Consider the following maximization problem.
$$ \begin{aligned} &\max_{x \in \mathbb{R}^n}x^TPx\\ &a_i \leq x_i \leq b_i,~ \forall i \in \mathbb{Z}_{[1,n]}\,, \end{aligned} $$ where $x_i$ is the $i$-th scalar component of vector $x$ and $P>0$ is positive definite. As the objective is a convex function, the maximizer should be where all constraints are active, i.e. at an extreme point of the domain of the form $x^\star_i=a_i$ or $x^\star_i=b_i$. Is the global maximizer the one of such points such that its norm ${x^\star}^Tx^\star$ is maximal?
Maximizing $\vec x^T\vec x$ is not generally equivalent to maximizing $\vec x^TP\vec x$. As a simple counterexample, take this choice of parameters for $\vec x\in\mathbb R^2$.
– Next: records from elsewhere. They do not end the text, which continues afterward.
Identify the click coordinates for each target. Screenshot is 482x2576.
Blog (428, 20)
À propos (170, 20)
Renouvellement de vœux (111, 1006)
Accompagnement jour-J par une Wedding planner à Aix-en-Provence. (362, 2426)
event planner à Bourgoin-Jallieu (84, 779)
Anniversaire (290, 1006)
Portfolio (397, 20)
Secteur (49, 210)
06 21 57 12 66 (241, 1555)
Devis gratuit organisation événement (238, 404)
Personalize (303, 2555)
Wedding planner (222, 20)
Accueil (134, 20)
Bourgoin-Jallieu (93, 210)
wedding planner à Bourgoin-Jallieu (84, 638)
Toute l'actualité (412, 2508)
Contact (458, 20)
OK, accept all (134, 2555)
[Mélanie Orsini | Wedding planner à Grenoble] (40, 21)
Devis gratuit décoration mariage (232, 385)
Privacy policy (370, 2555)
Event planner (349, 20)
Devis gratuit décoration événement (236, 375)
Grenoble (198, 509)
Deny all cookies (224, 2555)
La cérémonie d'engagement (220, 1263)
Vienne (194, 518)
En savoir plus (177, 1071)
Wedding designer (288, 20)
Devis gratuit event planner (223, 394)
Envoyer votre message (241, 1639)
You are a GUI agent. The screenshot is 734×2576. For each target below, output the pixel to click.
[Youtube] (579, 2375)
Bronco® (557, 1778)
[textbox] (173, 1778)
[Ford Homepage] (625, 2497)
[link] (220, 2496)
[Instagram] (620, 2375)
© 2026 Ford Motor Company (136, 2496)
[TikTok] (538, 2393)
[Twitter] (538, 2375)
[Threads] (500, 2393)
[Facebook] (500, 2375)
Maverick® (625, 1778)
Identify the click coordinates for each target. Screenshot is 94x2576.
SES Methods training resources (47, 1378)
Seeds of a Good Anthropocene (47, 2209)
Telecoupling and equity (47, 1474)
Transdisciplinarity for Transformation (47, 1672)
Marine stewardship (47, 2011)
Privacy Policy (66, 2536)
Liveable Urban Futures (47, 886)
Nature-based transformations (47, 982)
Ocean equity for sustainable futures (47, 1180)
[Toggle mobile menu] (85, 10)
$$P=\begin{bmatrix} 2 & -1\\ -1 & 2 \end{bmatrix}$$
$$-1\le x_1\le 2$$
$$-1\le x_2\le 2$$
We see that $\vec x^T\vec x$ is maximized at $\vec x=\begin{bmatrix}2\\2\end{bmatrix}$, while $\vec x^TP\vec x$ is maximized at $\vec x=\begin{bmatrix}2\\-1\end{bmatrix},\begin{bmatrix}-1\\2\end{bmatrix}$.